> [THE PROBLEM]: Write out all of the data exactly as it appears.

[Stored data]
++++
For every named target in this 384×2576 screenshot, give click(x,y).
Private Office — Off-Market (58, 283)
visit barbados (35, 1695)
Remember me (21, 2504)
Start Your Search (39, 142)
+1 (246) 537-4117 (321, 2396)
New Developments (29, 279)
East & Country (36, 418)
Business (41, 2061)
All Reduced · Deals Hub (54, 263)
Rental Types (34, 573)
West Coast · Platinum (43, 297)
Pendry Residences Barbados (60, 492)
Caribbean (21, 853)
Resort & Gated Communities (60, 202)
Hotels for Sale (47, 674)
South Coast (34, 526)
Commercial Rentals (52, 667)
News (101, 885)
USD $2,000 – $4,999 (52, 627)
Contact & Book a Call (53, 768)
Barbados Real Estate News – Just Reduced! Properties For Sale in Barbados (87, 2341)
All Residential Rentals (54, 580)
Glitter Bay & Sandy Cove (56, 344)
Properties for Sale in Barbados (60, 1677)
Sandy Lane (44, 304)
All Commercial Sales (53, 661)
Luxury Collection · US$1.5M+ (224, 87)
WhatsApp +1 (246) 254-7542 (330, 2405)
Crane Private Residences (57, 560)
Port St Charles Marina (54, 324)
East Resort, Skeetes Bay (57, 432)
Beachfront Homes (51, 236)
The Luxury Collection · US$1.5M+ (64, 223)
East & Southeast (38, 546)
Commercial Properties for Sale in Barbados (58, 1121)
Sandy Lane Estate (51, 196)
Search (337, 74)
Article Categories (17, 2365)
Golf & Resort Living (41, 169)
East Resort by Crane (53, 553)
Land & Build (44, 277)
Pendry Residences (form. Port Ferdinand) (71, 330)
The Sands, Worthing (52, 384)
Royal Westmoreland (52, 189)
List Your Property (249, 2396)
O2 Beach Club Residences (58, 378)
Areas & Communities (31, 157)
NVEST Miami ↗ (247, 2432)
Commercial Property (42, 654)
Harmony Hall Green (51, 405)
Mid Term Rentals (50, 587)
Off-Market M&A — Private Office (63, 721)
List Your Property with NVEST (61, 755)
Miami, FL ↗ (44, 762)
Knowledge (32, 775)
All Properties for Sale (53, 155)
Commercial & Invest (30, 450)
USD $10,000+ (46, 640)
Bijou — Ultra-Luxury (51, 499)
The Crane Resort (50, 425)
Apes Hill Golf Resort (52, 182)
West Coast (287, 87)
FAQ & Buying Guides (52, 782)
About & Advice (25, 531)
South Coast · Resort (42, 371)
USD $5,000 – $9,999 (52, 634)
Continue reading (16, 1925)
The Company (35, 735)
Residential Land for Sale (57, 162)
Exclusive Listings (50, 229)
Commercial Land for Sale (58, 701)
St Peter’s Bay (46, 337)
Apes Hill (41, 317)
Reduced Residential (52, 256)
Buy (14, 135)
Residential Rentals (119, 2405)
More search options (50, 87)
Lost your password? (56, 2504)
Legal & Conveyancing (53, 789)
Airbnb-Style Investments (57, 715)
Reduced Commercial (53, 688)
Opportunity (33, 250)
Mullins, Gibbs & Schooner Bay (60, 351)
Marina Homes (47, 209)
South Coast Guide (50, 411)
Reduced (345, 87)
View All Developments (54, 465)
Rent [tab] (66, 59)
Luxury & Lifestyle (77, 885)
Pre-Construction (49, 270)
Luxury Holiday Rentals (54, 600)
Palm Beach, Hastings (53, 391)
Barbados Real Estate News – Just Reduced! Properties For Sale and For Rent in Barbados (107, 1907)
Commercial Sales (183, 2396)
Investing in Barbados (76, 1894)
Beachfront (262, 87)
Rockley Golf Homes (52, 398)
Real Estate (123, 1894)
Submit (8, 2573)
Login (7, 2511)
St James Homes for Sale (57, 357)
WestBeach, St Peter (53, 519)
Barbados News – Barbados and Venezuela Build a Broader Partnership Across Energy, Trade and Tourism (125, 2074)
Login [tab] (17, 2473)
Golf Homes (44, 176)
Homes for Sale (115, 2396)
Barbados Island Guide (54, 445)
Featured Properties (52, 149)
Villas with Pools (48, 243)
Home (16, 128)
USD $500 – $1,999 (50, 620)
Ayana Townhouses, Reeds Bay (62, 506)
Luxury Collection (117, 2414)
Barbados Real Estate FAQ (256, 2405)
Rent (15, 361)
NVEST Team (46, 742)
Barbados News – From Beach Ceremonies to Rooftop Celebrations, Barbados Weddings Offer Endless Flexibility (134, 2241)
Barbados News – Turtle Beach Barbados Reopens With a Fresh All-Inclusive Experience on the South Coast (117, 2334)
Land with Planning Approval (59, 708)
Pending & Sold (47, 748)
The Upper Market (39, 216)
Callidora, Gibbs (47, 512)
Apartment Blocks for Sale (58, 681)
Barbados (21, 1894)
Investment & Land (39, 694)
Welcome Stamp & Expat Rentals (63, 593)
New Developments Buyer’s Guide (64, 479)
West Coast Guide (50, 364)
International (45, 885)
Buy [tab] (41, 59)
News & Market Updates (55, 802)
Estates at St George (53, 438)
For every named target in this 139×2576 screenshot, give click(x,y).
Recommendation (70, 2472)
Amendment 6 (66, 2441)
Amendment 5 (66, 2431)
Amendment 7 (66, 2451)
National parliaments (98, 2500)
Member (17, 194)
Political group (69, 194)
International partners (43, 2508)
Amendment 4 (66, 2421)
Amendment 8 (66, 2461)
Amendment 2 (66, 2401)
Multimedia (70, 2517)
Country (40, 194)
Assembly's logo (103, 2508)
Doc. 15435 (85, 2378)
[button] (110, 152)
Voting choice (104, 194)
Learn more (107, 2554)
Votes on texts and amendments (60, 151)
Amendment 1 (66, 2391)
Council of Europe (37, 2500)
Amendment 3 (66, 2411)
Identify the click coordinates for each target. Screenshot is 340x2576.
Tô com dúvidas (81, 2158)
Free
++++
> [OUTPUT OF THE EXERCISE]:
For every named target in this 384×2576 screenshot, give click(x,y).
Private Office — Off-Market (58, 283)
visit barbados (35, 1695)
Remember me (21, 2504)
Start Your Search (39, 142)
+1 (246) 537-4117 (321, 2396)
New Developments (29, 279)
East & Country (36, 418)
Business (41, 2061)
All Reduced · Deals Hub (54, 263)
Rental Types (34, 573)
West Coast · Platinum (43, 297)
Pendry Residences Barbados (60, 492)
Caribbean (21, 853)
Resort & Gated Communities (60, 202)
Hotels for Sale (47, 674)
South Coast (34, 526)
Commercial Rentals (52, 667)
News (101, 885)
USD $2,000 – $4,999 (52, 627)
Contact & Book a Call (53, 768)
Barbados Real Estate News – Just Reduced! Properties For Sale in Barbados (87, 2341)
All Residential Rentals (54, 580)
Glitter Bay & Sandy Cove (56, 344)
Properties for Sale in Barbados (60, 1677)
Sandy Lane (44, 304)
All Commercial Sales (53, 661)
Luxury Collection · US$1.5M+ (224, 87)
WhatsApp +1 (246) 254-7542 (330, 2405)
Crane Private Residences (57, 560)
Port St Charles Marina (54, 324)
East Resort, Skeetes Bay (57, 432)
Beachfront Homes (51, 236)
The Luxury Collection · US$1.5M+ (64, 223)
East & Southeast (38, 546)
Commercial Properties for Sale in Barbados (58, 1121)
Sandy Lane Estate (51, 196)
Search (337, 74)
Article Categories (17, 2365)
Golf & Resort Living (41, 169)
East Resort by Crane (53, 553)
Land & Build (44, 277)
Pendry Residences (form. Port Ferdinand) (71, 330)
The Sands, Worthing (52, 384)
Royal Westmoreland (52, 189)
List Your Property (249, 2396)
O2 Beach Club Residences (58, 378)
Areas & Communities (31, 157)
NVEST Miami ↗ (247, 2432)
Commercial Property (42, 654)
Harmony Hall Green (51, 405)
Mid Term Rentals (50, 587)
Off-Market M&A — Private Office (63, 721)
List Your Property with NVEST (61, 755)
Miami, FL ↗ (44, 762)
Knowledge (32, 775)
All Properties for Sale (53, 155)
Commercial & Invest (30, 450)
USD $10,000+ (46, 640)
Bijou — Ultra-Luxury (51, 499)
The Crane Resort (50, 425)
Apes Hill Golf Resort (52, 182)
West Coast (287, 87)
FAQ & Buying Guides (52, 782)
About & Advice (25, 531)
South Coast · Resort (42, 371)
USD $5,000 – $9,999 (52, 634)
Continue reading (16, 1925)
The Company (35, 735)
Residential Land for Sale (57, 162)
Exclusive Listings (50, 229)
Commercial Land for Sale (58, 701)
St Peter’s Bay (46, 337)
Apes Hill (41, 317)
Reduced Residential (52, 256)
Buy (14, 135)
Residential Rentals (119, 2405)
More search options (50, 87)
Lost your password? (56, 2504)
Legal & Conveyancing (53, 789)
Airbnb-Style Investments (57, 715)
Reduced Commercial (53, 688)
Opportunity (33, 250)
Mullins, Gibbs & Schooner Bay (60, 351)
Marina Homes (47, 209)
South Coast Guide (50, 411)
Reduced (345, 87)
View All Developments (54, 465)
Rent [tab] (66, 59)
Luxury & Lifestyle (77, 885)
Pre-Construction (49, 270)
Luxury Holiday Rentals (54, 600)
Palm Beach, Hastings (53, 391)
Barbados Real Estate News – Just Reduced! Properties For Sale and For Rent in Barbados (107, 1907)
Commercial Sales (183, 2396)
Investing in Barbados (76, 1894)
Beachfront (262, 87)
Rockley Golf Homes (52, 398)
Real Estate (123, 1894)
Submit (8, 2573)
Login (7, 2511)
St James Homes for Sale (57, 357)
WestBeach, St Peter (53, 519)
Barbados News – Barbados and Venezuela Build a Broader Partnership Across Energy, Trade and Tourism (125, 2074)
Login [tab] (17, 2473)
Golf Homes (44, 176)
Homes for Sale (115, 2396)
Barbados Island Guide (54, 445)
Featured Properties (52, 149)
Villas with Pools (48, 243)
Home (16, 128)
USD $500 – $1,999 (50, 620)
Ayana Townhouses, Reeds Bay (62, 506)
Luxury Collection (117, 2414)
Barbados Real Estate FAQ (256, 2405)
Rent (15, 361)
NVEST Team (46, 742)
Barbados News – From Beach Ceremonies to Rooftop Celebrations, Barbados Weddings Offer Endless Flexibility (134, 2241)
Barbados News – Turtle Beach Barbados Reopens With a Fresh All-Inclusive Experience on the South Coast (117, 2334)
Land with Planning Approval (59, 708)
Pending & Sold (47, 748)
The Upper Market (39, 216)
Callidora, Gibbs (47, 512)
Apartment Blocks for Sale (58, 681)
Barbados (21, 1894)
Investment & Land (39, 694)
Welcome Stamp & Expat Rentals (63, 593)
New Developments Buyer’s Guide (64, 479)
West Coast Guide (50, 364)
International (45, 885)
Buy [tab] (41, 59)
News & Market Updates (55, 802)
Estates at St George (53, 438)
For every named target in this 139×2576 screenshot, give click(x,y).
Recommendation (70, 2472)
Amendment 6 (66, 2441)
Amendment 5 (66, 2431)
Amendment 7 (66, 2451)
National parliaments (98, 2500)
Member (17, 194)
Political group (69, 194)
International partners (43, 2508)
Amendment 4 (66, 2421)
Amendment 8 (66, 2461)
Amendment 2 (66, 2401)
Multimedia (70, 2517)
Country (40, 194)
Assembly's logo (103, 2508)
Doc. 15435 (85, 2378)
[button] (110, 152)
Voting choice (104, 194)
Learn more (107, 2554)
Votes on texts and amendments (60, 151)
Amendment 1 (66, 2391)
Council of Europe (37, 2500)
Amendment 3 (66, 2411)
Identify the click coordinates for each target. Screenshot is 340x2576.
Tô com dúvidas (81, 2158)
Free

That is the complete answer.